(Saved data entries)
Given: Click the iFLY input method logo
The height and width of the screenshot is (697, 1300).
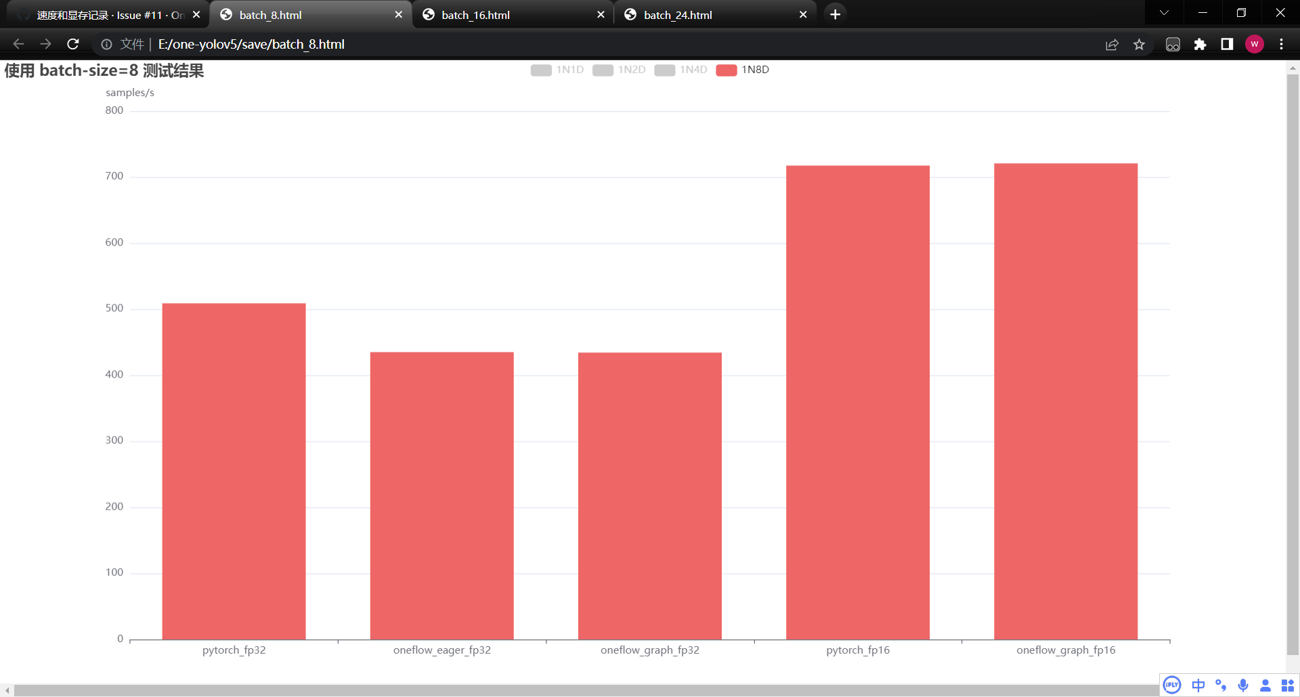Looking at the screenshot, I should tap(1171, 685).
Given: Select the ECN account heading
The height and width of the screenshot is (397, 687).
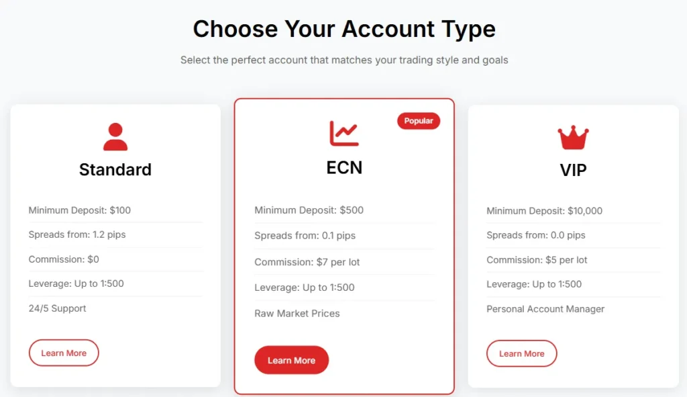Looking at the screenshot, I should coord(344,167).
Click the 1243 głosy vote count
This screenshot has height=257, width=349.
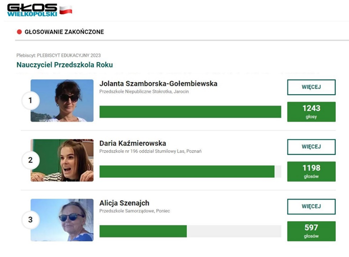coord(311,112)
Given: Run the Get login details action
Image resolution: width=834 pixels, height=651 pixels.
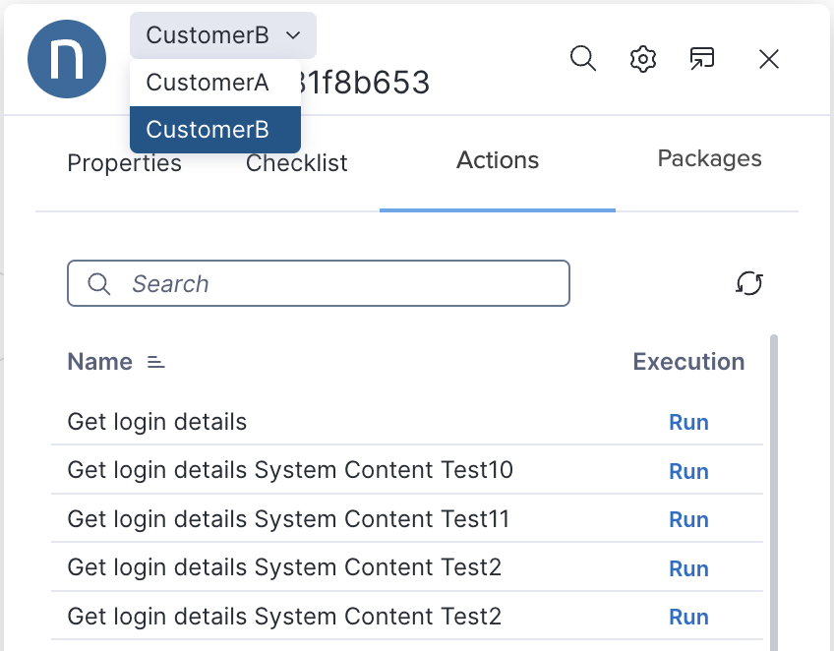Looking at the screenshot, I should pos(688,422).
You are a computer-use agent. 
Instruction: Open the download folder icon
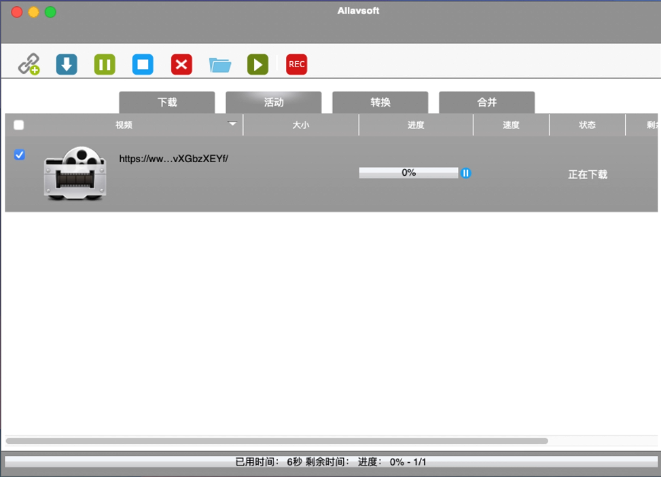click(220, 65)
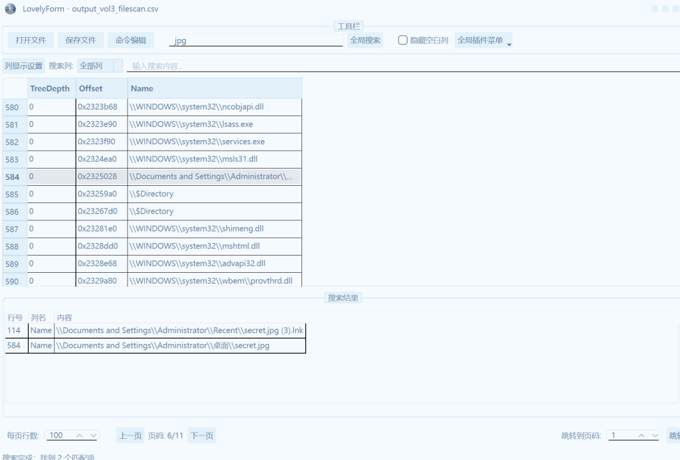Open 列显示设置 column display settings

click(23, 66)
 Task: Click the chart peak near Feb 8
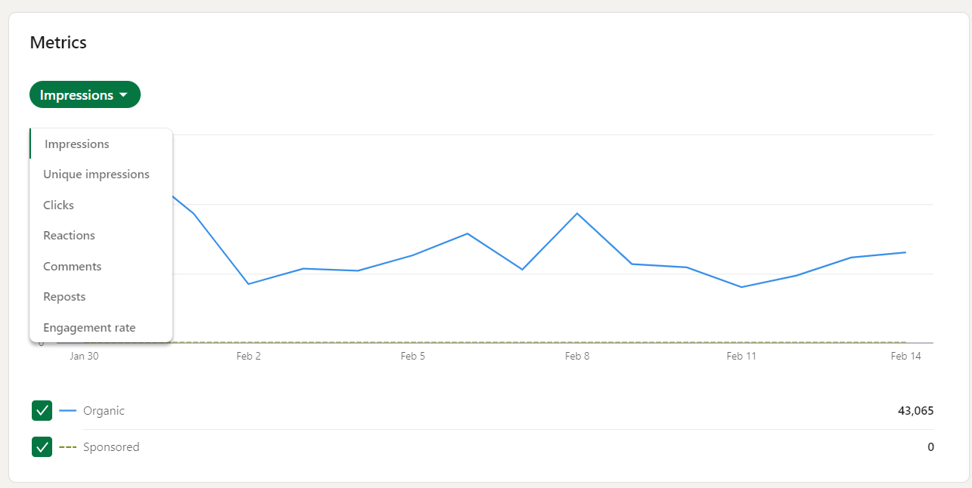coord(577,213)
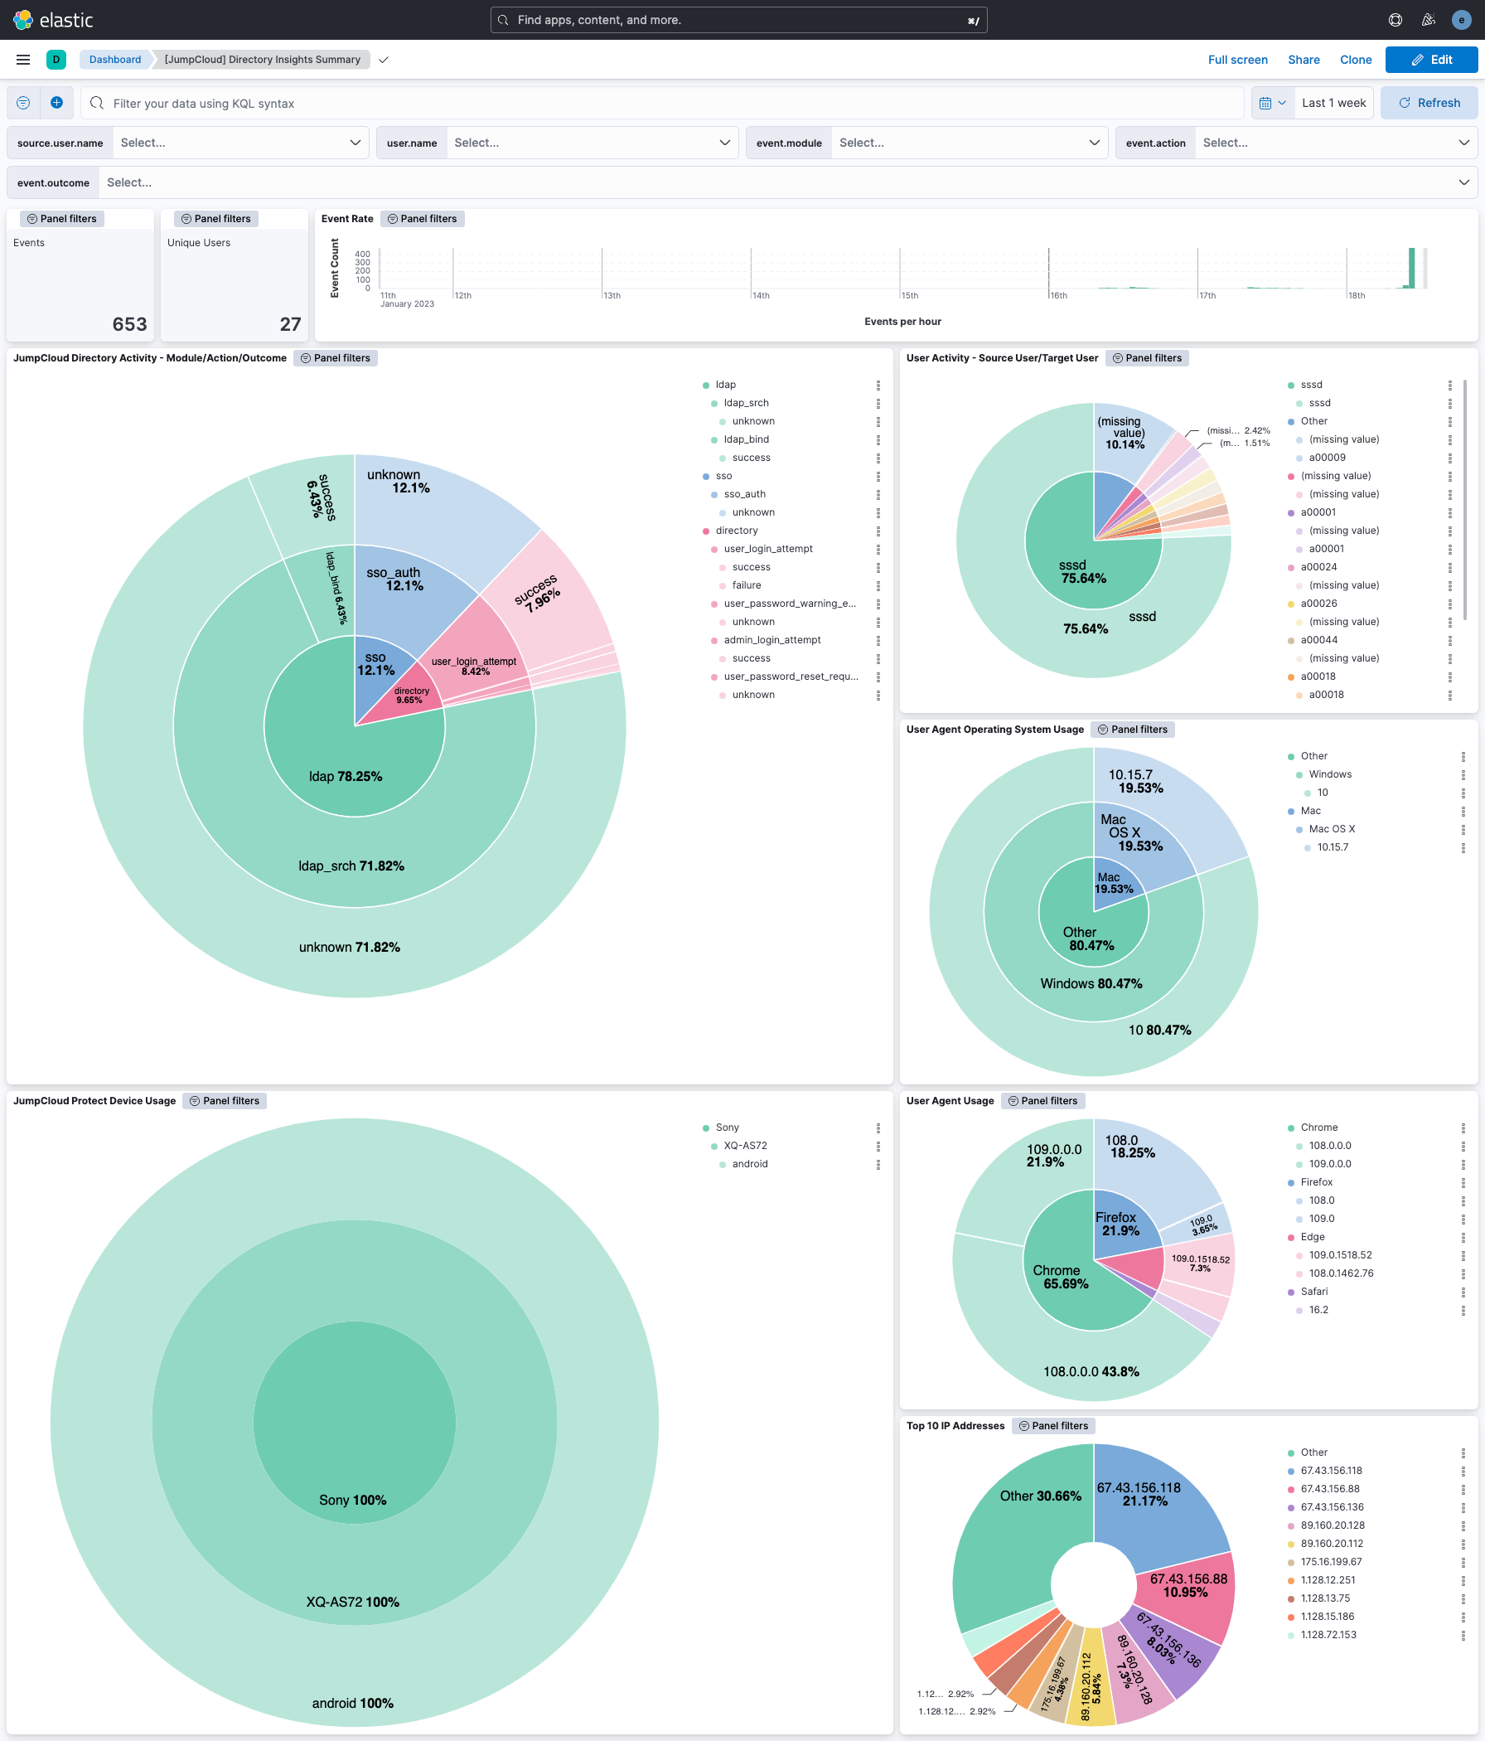The height and width of the screenshot is (1741, 1485).
Task: Add a filter using the plus icon
Action: pyautogui.click(x=56, y=103)
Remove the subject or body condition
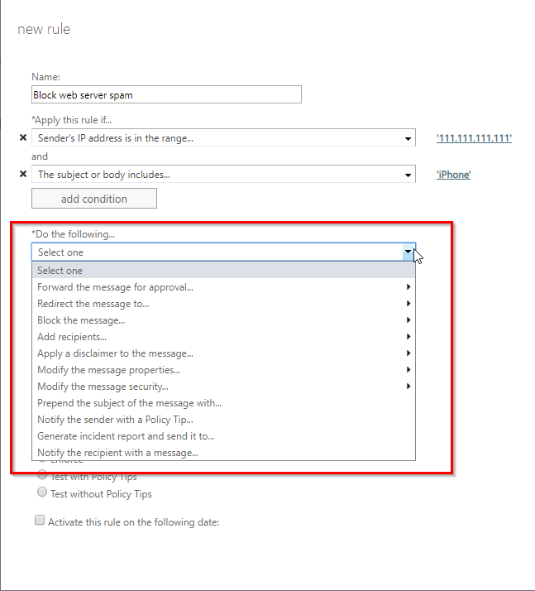Screen dimensions: 535x591 pyautogui.click(x=22, y=175)
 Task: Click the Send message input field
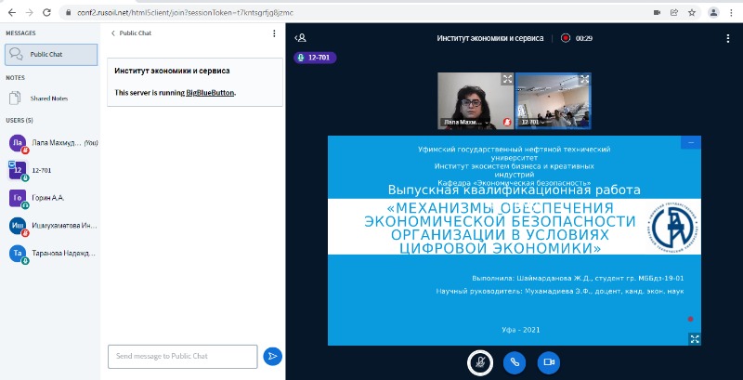pos(182,356)
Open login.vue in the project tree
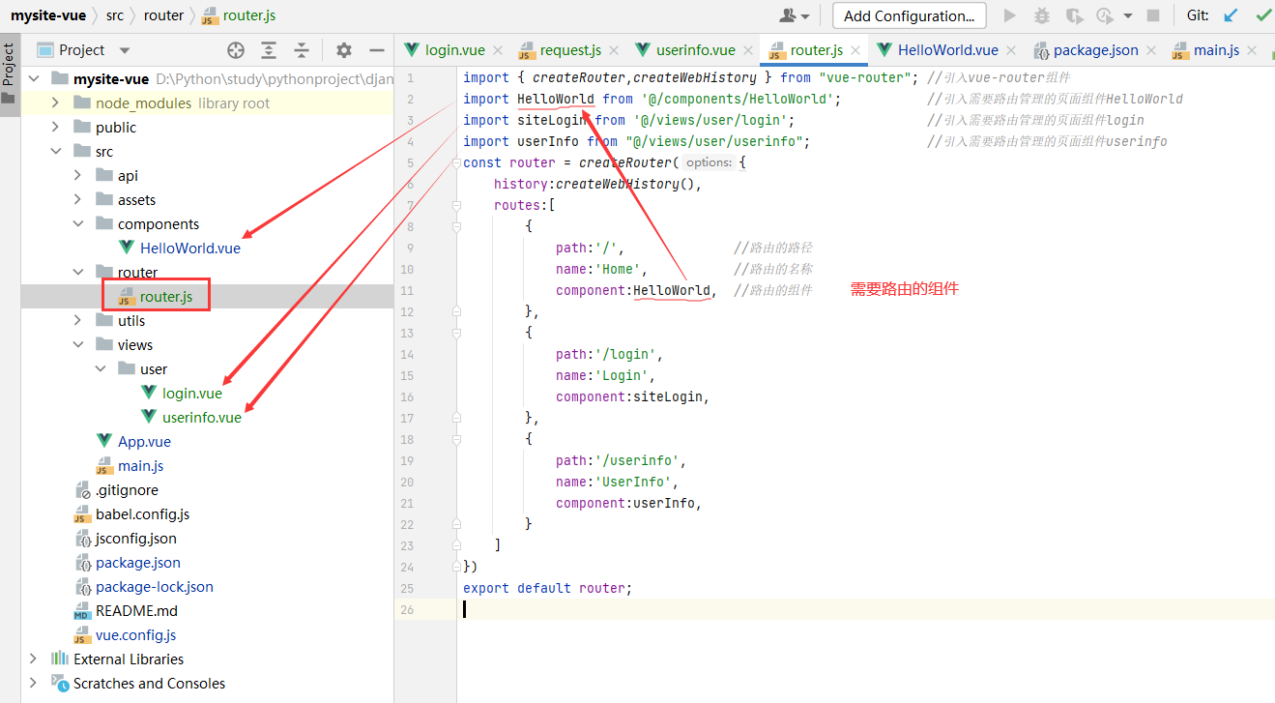 pyautogui.click(x=191, y=394)
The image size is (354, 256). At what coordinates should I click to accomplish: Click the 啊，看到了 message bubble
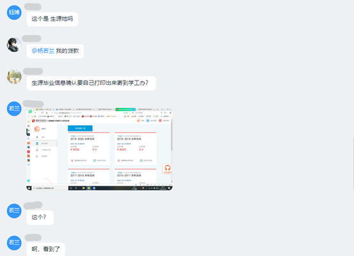point(46,249)
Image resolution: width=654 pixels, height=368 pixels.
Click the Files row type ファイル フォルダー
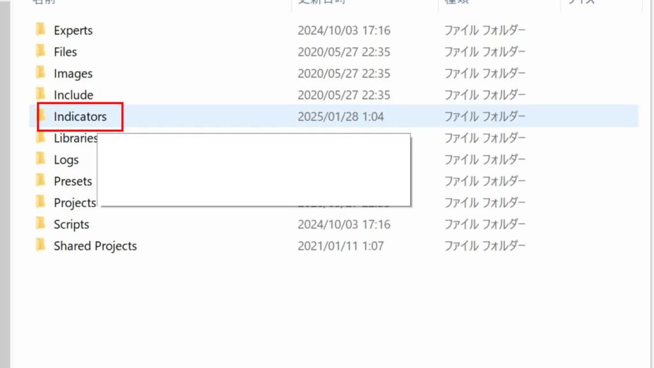[x=485, y=52]
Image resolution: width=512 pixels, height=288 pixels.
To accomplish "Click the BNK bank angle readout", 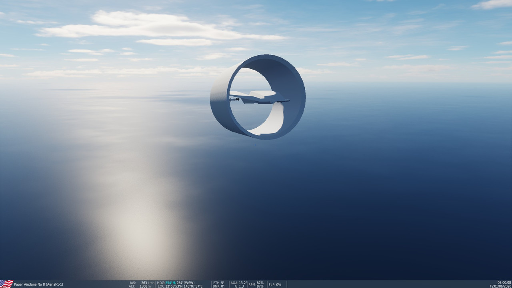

What to produce:
Give back all of the data above, line for line and unchanged, but leave out the pictures.

Correct result:
Given: Click the iFLY input method logo
The height and width of the screenshot is (697, 1300).
Looking at the screenshot, I should tap(1171, 685).
Given: Select the ECN account heading
The height and width of the screenshot is (397, 687).
Looking at the screenshot, I should coord(344,167).
Click the 1243 głosy vote count
This screenshot has height=257, width=349.
coord(311,112)
Given: Run the Get login details action
Image resolution: width=834 pixels, height=651 pixels.
Looking at the screenshot, I should pos(688,422).
You are a computer-use agent. 
Instruction: Open the download folder icon
click(220, 65)
Open 列显示设置 column display settings

click(23, 66)
 Task: Click the chart peak near Feb 8
coord(577,213)
The height and width of the screenshot is (1741, 1485).
Task: Add a filter using the plus icon
Action: pyautogui.click(x=56, y=103)
Remove the subject or body condition
Screen dimensions: 535x591 pyautogui.click(x=22, y=175)
 Task: Click the Send message input field
pos(182,356)
Open login.vue in the project tree
 pyautogui.click(x=191, y=394)
The image size is (354, 256). At what coordinates should I click to accomplish: Click the 啊，看到了 message bubble
point(46,249)
Image resolution: width=654 pixels, height=368 pixels.
Click the Files row type ファイル フォルダー
[x=485, y=52]
Image resolution: width=512 pixels, height=288 pixels.
To accomplish "Click the BNK bank angle readout", 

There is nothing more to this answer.